■ Work required:
Reproduce word for word the lines of the records starting with the line that contains "Open the 'Азимут результирующе' dropdown" and going on through the line that contains "[x=248, y=376]", both included.

Entries taken from a collection
----

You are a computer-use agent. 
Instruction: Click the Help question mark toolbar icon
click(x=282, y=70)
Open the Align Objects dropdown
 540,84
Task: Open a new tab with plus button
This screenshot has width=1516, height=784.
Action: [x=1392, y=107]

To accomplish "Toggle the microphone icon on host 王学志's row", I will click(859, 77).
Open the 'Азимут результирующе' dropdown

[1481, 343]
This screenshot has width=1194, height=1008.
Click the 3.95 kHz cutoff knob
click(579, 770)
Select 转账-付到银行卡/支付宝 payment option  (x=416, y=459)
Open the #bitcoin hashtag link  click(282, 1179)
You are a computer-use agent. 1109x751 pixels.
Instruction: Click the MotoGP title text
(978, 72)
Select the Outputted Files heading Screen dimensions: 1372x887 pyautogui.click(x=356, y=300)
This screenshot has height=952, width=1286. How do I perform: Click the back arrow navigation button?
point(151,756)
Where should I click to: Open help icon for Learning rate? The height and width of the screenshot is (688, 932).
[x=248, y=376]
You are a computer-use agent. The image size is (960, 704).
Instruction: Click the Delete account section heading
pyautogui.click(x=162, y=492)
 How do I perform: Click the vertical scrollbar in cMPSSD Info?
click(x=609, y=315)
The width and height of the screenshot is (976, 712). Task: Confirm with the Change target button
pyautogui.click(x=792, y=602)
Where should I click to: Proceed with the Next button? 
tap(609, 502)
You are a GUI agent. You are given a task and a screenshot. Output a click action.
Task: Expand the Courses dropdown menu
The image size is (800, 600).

----

■ Solution to this task:
Open the 'Азимут результирующе' dropdown

[1481, 343]
This screenshot has width=1194, height=1008.
Click the 3.95 kHz cutoff knob
click(579, 770)
Select 转账-付到银行卡/支付宝 payment option  (x=416, y=459)
Open the #bitcoin hashtag link  click(282, 1179)
You are a computer-use agent. 1109x751 pixels.
Instruction: Click the MotoGP title text
(978, 72)
Select the Outputted Files heading Screen dimensions: 1372x887 pyautogui.click(x=356, y=300)
This screenshot has height=952, width=1286. How do I perform: Click the back arrow navigation button?
point(151,756)
Where should I click to: Open help icon for Learning rate? The height and width of the screenshot is (688, 932).
[x=248, y=376]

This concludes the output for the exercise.